The present research deals with the development of silk fibroin (SF) and chitosan (CS) based microporous 3D scaffolds for cartilage tissue engineering applications. Porous scaffolds prepared from SF/CS blends with varying ratio of SF and CS by freeze drying method were characterized for physicochemical, mechanical and biological properties. Among the various blend ratios, SF/CS with 80:20 blend was found to be the most favourable for achieving certain superior scaffold properties than other SF/CS blends.
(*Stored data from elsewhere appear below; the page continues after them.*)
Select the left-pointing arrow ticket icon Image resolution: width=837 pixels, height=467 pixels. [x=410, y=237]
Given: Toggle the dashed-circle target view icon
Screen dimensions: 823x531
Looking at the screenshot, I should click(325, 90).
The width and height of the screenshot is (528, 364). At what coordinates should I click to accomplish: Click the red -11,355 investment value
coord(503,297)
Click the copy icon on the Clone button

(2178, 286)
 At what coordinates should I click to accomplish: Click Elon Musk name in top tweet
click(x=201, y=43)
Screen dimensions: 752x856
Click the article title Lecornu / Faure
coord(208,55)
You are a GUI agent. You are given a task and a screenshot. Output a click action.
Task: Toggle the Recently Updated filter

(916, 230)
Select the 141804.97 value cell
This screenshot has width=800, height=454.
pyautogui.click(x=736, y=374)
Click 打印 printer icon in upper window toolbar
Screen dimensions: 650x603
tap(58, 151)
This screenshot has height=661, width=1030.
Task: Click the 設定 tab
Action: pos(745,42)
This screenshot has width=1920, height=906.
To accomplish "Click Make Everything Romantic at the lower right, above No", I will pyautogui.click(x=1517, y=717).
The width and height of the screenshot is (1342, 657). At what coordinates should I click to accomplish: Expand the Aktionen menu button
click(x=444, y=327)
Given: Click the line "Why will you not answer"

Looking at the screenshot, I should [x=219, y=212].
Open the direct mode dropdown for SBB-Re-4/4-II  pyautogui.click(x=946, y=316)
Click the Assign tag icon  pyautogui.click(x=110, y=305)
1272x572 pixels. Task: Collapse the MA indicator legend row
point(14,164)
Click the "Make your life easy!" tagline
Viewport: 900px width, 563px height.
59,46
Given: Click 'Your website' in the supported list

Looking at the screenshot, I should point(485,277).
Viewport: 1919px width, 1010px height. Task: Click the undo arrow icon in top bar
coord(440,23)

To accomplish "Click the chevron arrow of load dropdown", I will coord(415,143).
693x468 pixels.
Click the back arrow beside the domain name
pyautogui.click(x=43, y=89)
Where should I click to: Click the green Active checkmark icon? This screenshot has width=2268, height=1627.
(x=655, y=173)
The scaffold possesses open pore microstructure with interconnected pore network with desired pore size (71-210 μm), average pore size (186±32.2 μm), porosity (82.2±1.3%) and compressive strength (190 ±0.2kPa). Bioactive molecules namely glucosamine sulphate (Glu) and chondroitin sulphate (Chs),the structural components of native cartilage tissue were added individually and in combination with the aim of improving cell supportive and glycosaminoglycan (GAG) secretive properties thereby facilitating cartilage specific ECM production. Thus, SF/CS/Glu and SF/CS/Chs scaffolds with varying percentage of Chs and Glu concentrations were developed. The SF/CS/Glu scaffold with 1% (w/v) Glu was the most favourable composition have pore size of 40-190 μm, average pore size of 104±19.6 μm, 79.6+4.12% porosity and 202 ±12 kPa compressive strength. A marginal improvement in scaffold property was also achieved specifically by the addition of 0.8 % (w/v) Chs. The scaffold possess a pore size of 44-196 μm, average pore size 105±19.5% porosity of 87+2.13% and 204 ±13 kPa compressive strength. In-vitro cell culture study using human mesenchymal stem cell (hMSCs) derived from umbilical cord blood (UCB) has shown an enhanced cell attachment, proliferation and differentiation (GAG assay) with SF/CS/Chs scaffolds than its counterpart SF/CS and SF/CS/Glu scaffolds. An enhanced scaffold porosity, hydrophilicity, cell adhesion and cell proliferation were further achieved by the incorporation both Glu and Chs in combination into SF/CS blend. Moreover, the increased GAG secretion shown by SF/CS/Glu/Chs scaffolds represents the superiority of the scaffold than the other scaffold towards cartilage tissue regeneration. Thus, it has been demonstrated that the scaffold comprising of SF/CS/Glu/Chs is the potential 3D polymer matrix which can be used as a suitable platform for cartilage tissue regeneration.